Czy Polacy nie wyciągają wniosków z negatywnych doświadczeń w sieci? Do takiego wniosku można dojść, patrząc na nasze podejście do ochrony danych. Wedle badań SW Research wielu z nas wciąż nie podejmuje skutecznych działań, by o nie zadbać – aż 97 proc. internautów akceptuje politykę prywatności, nawet gdy jest ona niekorzystna lub zawiera błędy. Co więcej, zaledwie 23 proc. w ogóle próbuje zapoznać się z takimi warunkami ochrony danych. Eksperci alarmują: nie chodzi o brak wiedzy o zagrożeniach online, ale o bagatelizowanie tych zagrożeń.

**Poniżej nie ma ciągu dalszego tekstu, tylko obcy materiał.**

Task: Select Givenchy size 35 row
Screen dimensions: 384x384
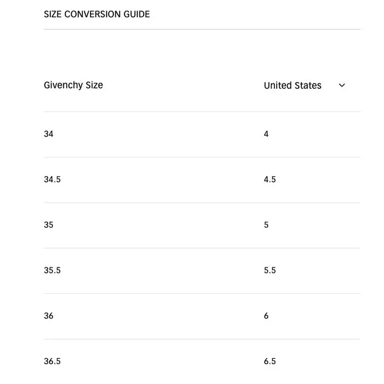Action: pyautogui.click(x=202, y=225)
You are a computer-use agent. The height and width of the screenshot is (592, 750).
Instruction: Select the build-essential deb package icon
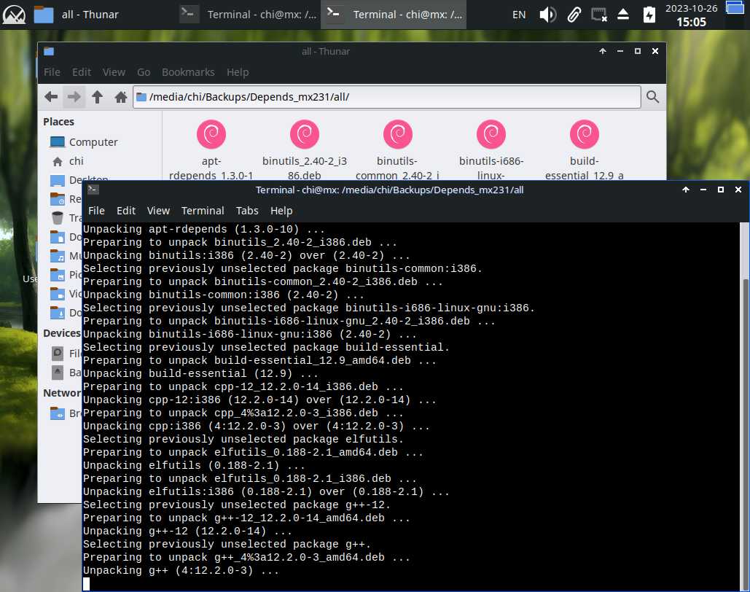tap(584, 135)
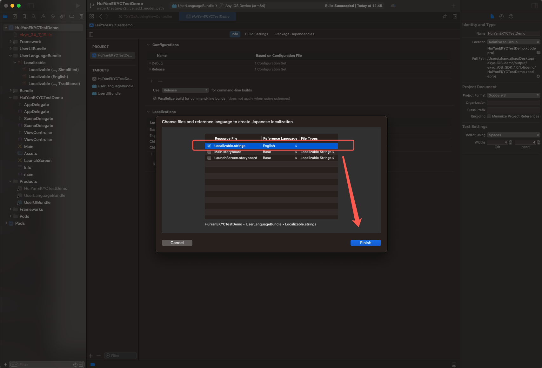The height and width of the screenshot is (368, 542).
Task: Show the Quick Help inspector icon
Action: [x=511, y=17]
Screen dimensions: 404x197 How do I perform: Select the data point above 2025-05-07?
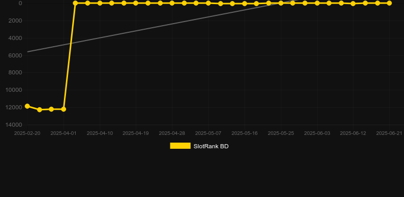(208, 3)
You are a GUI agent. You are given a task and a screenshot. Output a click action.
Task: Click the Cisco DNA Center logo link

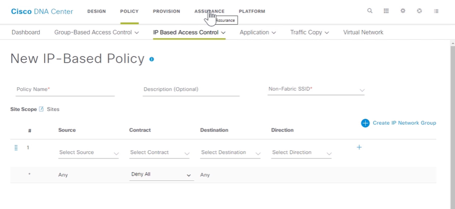tap(42, 11)
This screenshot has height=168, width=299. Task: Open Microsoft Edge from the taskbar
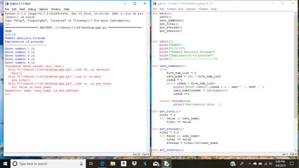pyautogui.click(x=102, y=163)
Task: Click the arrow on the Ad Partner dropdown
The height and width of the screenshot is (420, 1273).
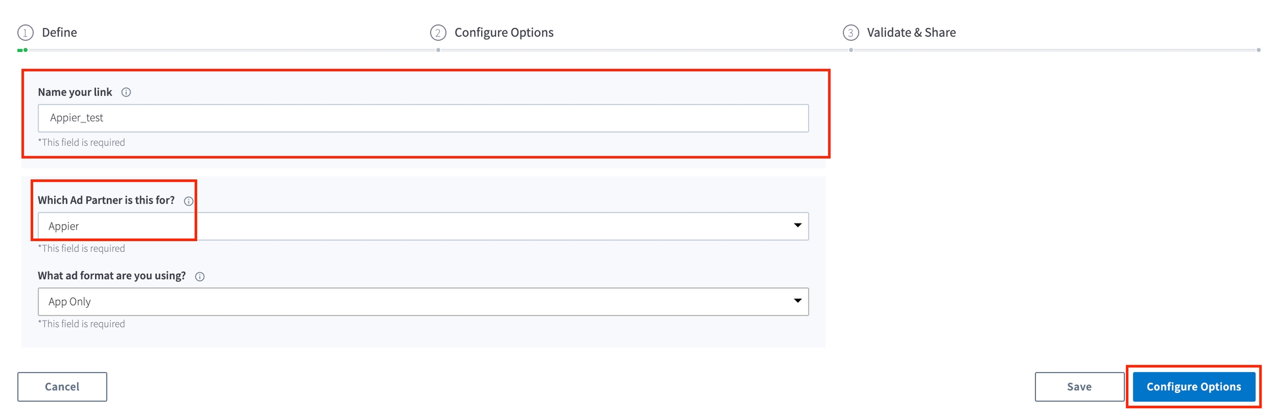Action: point(797,225)
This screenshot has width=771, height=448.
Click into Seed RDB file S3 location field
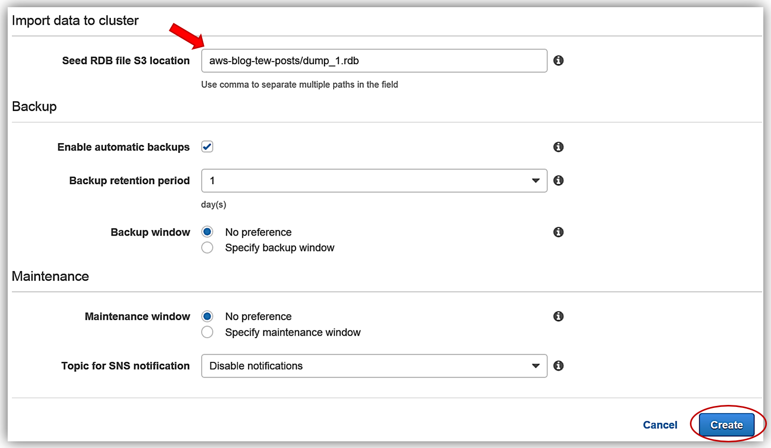tap(374, 61)
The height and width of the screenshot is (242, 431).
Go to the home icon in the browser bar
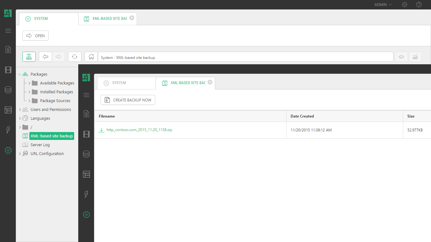point(91,57)
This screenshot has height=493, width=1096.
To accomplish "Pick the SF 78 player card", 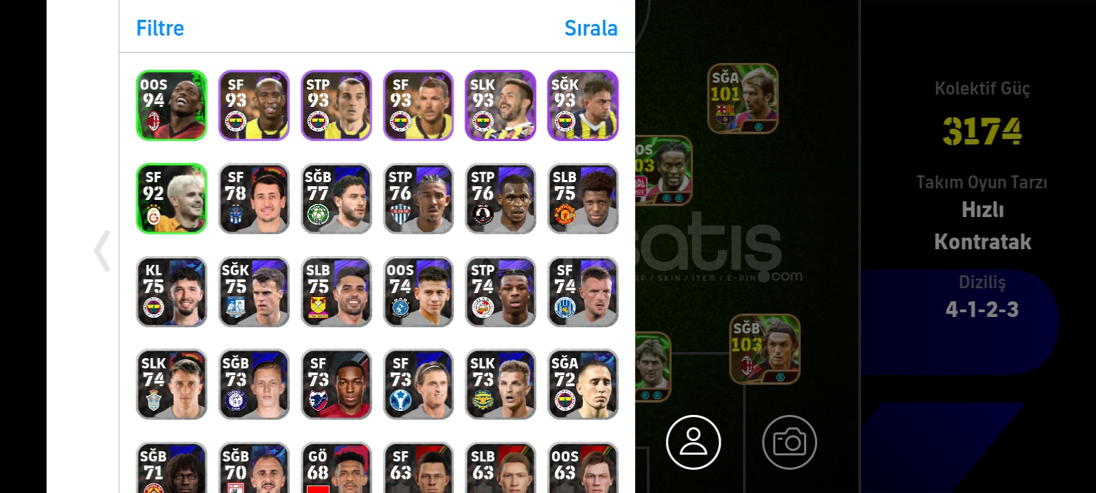I will point(254,199).
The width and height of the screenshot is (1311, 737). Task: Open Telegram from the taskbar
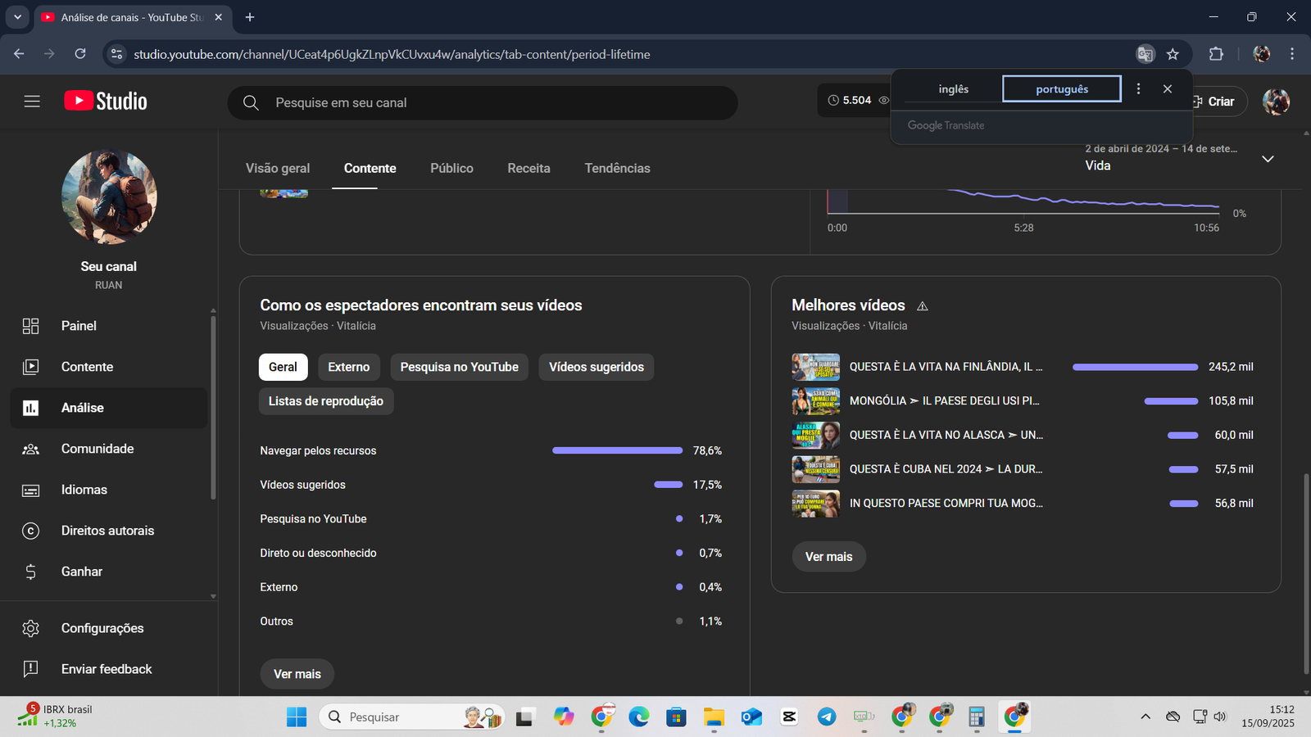(827, 717)
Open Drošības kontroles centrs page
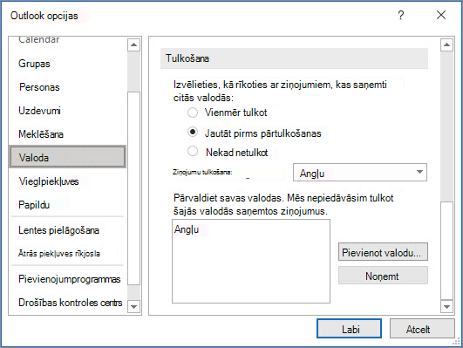 point(71,303)
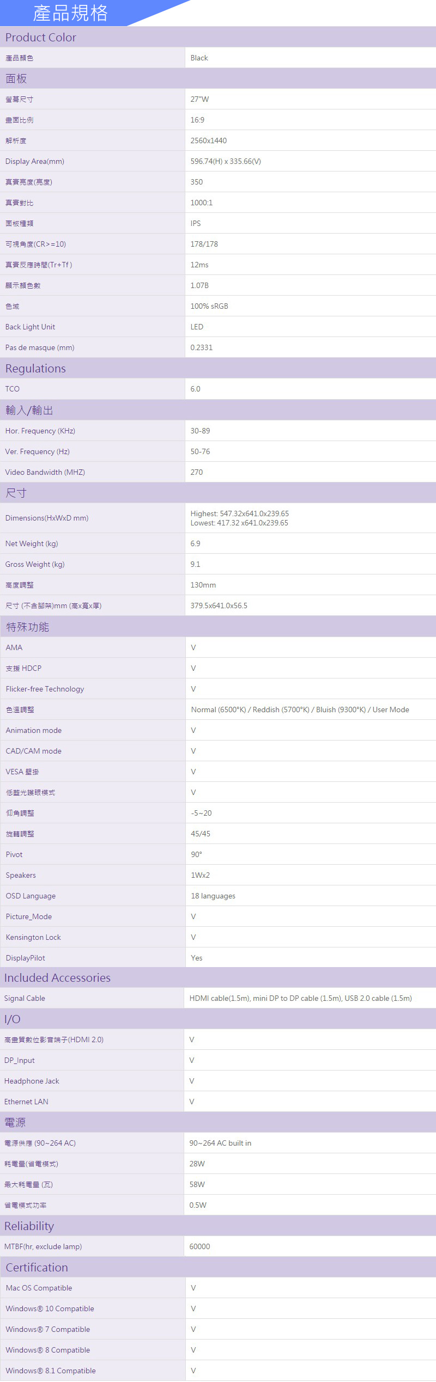Click the Mac OS Compatible label
This screenshot has width=436, height=1382.
coord(39,1288)

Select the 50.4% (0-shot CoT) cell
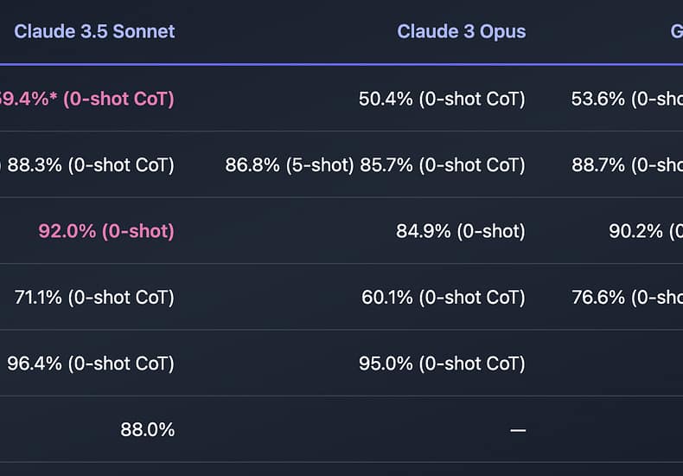442,99
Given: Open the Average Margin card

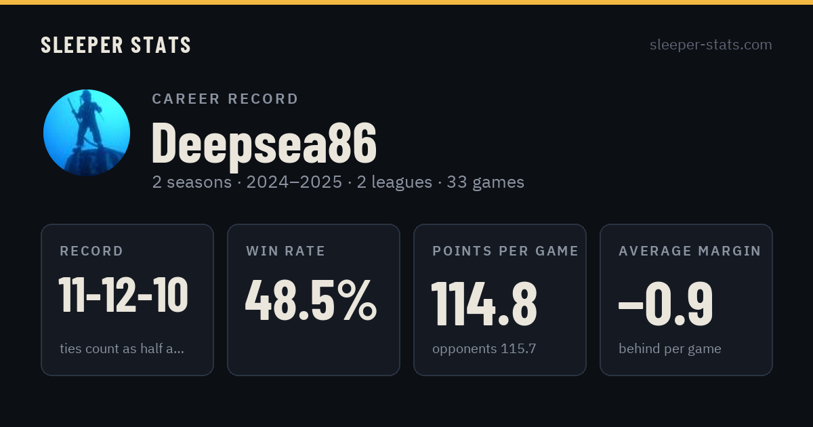Looking at the screenshot, I should point(686,300).
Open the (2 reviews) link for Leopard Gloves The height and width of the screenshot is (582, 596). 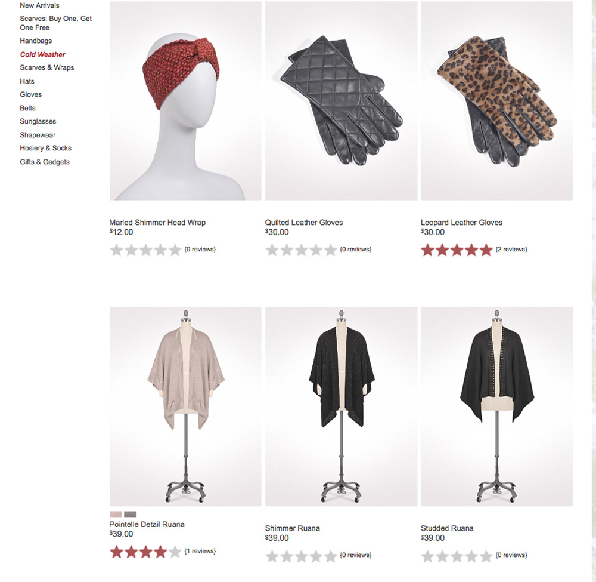tap(511, 250)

Jak „etyczny haker” ocenia Polaków
Ryzyko nieświadomego udostępniania wrażliwych informacji w internecie stale rośnie. O skali problemu może świadczyć fakt, że co czwarta osoba w naszym kraju już padła ofiarą naruszenia prywatności danych. Badanie SW Research, które „Rzeczpospolita” opisuje jako pierwsza, pokazuje, że w sieci zachowujemy się naiwnie lub cechuje nas lenistwo. To dlatego co trzeci internauta nie dostrzega istotnych zapisów, takich jak udostępnianie jego danych firmom trzecim. Użytkownicy nie zwracają również uwagi na aspekt przechowywania ich danych przez nieokreślony czas (30 proc.).
Zdaniem analityków takie pobieżne podejście do ochrony danych zwiększa ryzyko nieświadomego udostępniania wrażliwych informacji. Jak podkreśla dr Paweł Stobiecki, ekspert ds. cyberbezpieczeństwa, tzw. etyczny haker, wykładowca Uniwersytetu SWPS, największym problemem jest w tym kontekście „bagatelizowanie codziennego ryzyka” oraz „automatyzm w zachowaniu online”.
– Choć wiele osób deklaruje, że dba o bezpieczeństwo danych, w praktyce ignoruje kluczowe informacje zawarte w politykach prywatności i akceptuje je bez refleksji. Zauważyć można również, że młodsi użytkownicy i osoby z mniejszych miejscowości są bardziej narażone, prawdopodobnie z powodu większej aktywności online lub mniejszego dostępu do wiedzy o cyberzagrożeniach – mówi Stobiecki.